Your instructions: Below are the records; copy exactly the stretch from the line containing "Viewport: 1500px width, 1125px height." through the line containing "Task: Click the Connected accounts plus icon", both ends included, and nothing else.

Source information:
- - -
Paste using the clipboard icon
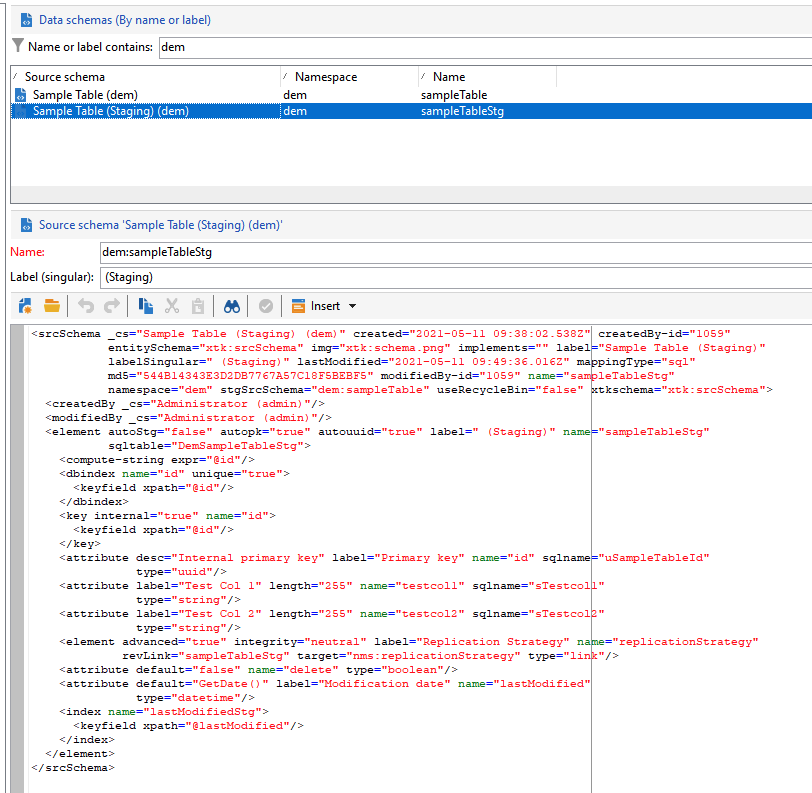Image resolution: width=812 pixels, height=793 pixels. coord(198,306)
- - -
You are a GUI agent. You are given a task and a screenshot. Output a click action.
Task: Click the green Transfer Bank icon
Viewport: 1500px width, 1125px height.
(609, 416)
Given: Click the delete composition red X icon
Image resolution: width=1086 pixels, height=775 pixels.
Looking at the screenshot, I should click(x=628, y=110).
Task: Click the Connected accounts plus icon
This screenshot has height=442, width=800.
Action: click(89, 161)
- - -
Answer area:
Viewport: 1500px width, 1125px height.
(609, 416)
Given: Click the delete composition red X icon
Image resolution: width=1086 pixels, height=775 pixels.
Looking at the screenshot, I should click(x=628, y=110).
Task: Click the Connected accounts plus icon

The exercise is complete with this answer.